Don’t drink or drug!       Don’t drink or drug!      Don’t drink or drug!      Don’t drink or drug!       Don’t drink or drug!    
        Don’t drink or drug!

Could I make myself any more clear?

Maybe.

Don’t experiment.  Don’t try it (whatever it is that could be addictive).  Don’t think you ‘can handle it.’ Don’t cave in to someone else’s pressure or persuasion.  Don’t think it could be a temporary solution to an immediate problem.  Don’t think addiction can only happen to ‘losers.’ Don’t look at the ‘pretty people’ in advertisements or actors on television or sports ‘heroes’ who give the impression that they handle it just fine or that it increases their effectiveness as winner in society.  They know otherwise. When they look in the mirror they know that they are not a winner. Don’t hang with those who are users.  They may have laudable or attractive qualities but this isn’t one of them.  I used to tell my children, ‘If you stand near a campfire you will soon smell like smoke—whether you want to or not.’  In short, don’t start!  Please, don’t start.

I heard replayed a 1995 interview yesterday with Mary Tyler Moore, a vivacious actress who died earlier this week.  Her story, like that of all addicts, was tragic.  She had been an alcoholic in her years of stardom but few in her vast audience knew it.  She didn’t even know it herself (denial and blindness to reality in the early stages is just the way it is with addicts of whatever stripe, as she admitted) until it became undeniable.  She handicapped herself. Only until the physical and emotional and social costs to her became unescapable did she get the help she needed.  Even then, her regrets plagued her until her death. She had the money and other support to get the help; most addicts don’t.  Don’t start.

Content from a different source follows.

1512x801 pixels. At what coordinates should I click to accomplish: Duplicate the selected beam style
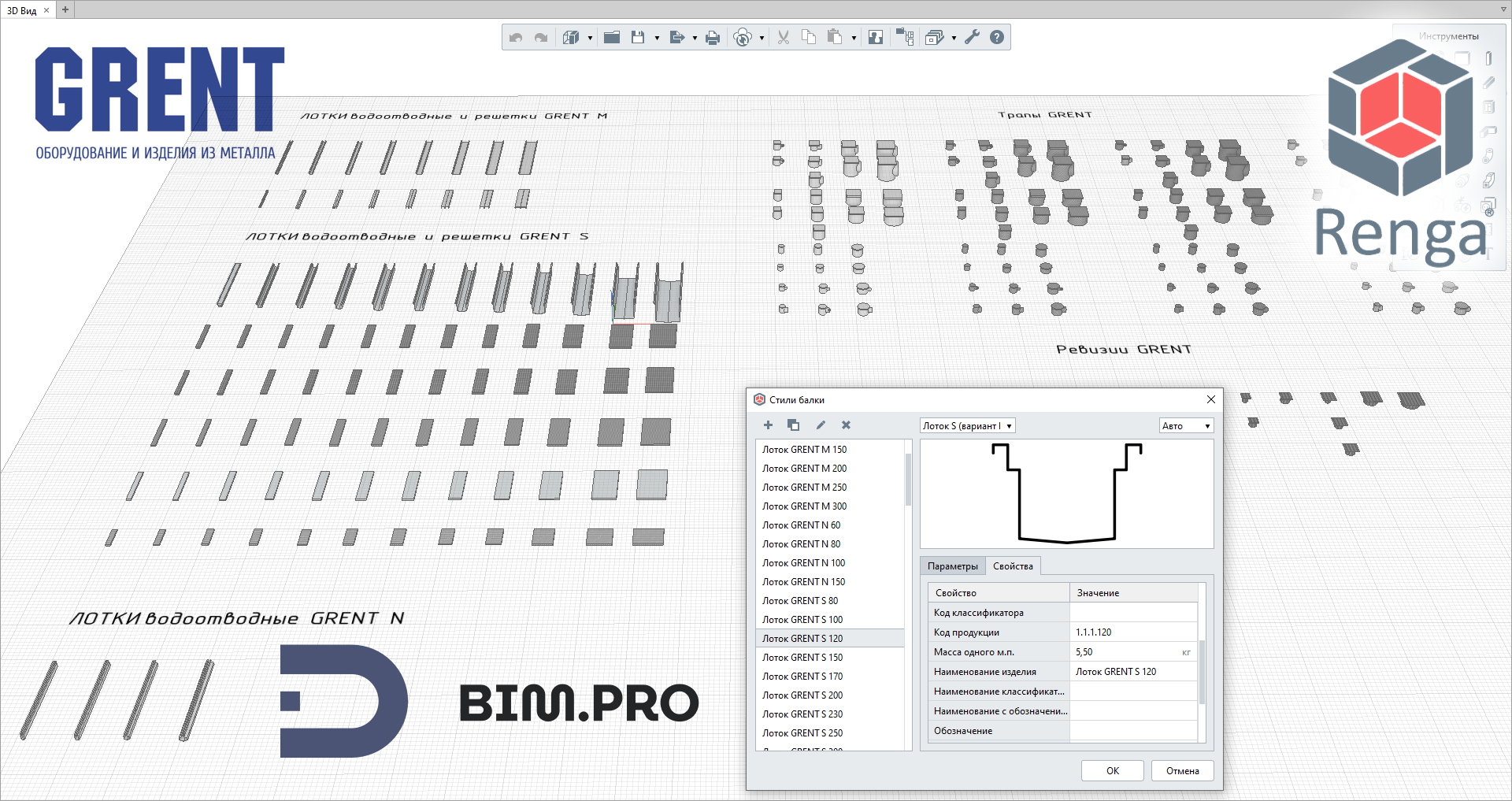click(x=793, y=425)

I did not know Mary Tyler Moore but I do know some people who had / have addictions.  These people are all around us.  We could (perhaps) help the street addict by giving them $5 when they hold up their cardboard sign on a street corner.  But I doubt if that helps much (if at all).  We could do other things for those less visibly afflicted to direct them to A.A. or other support groups and help sources.  Or we could do what I am doing here—making a proactive appeal to those young people or those older people who have never started on this road to hell.
 
For those of us who have all of our lives steered clear of these substances I would hope that you, too, would use your moral influence to raise the warning voice to the yet-unaddicted to not only save them, but save our society.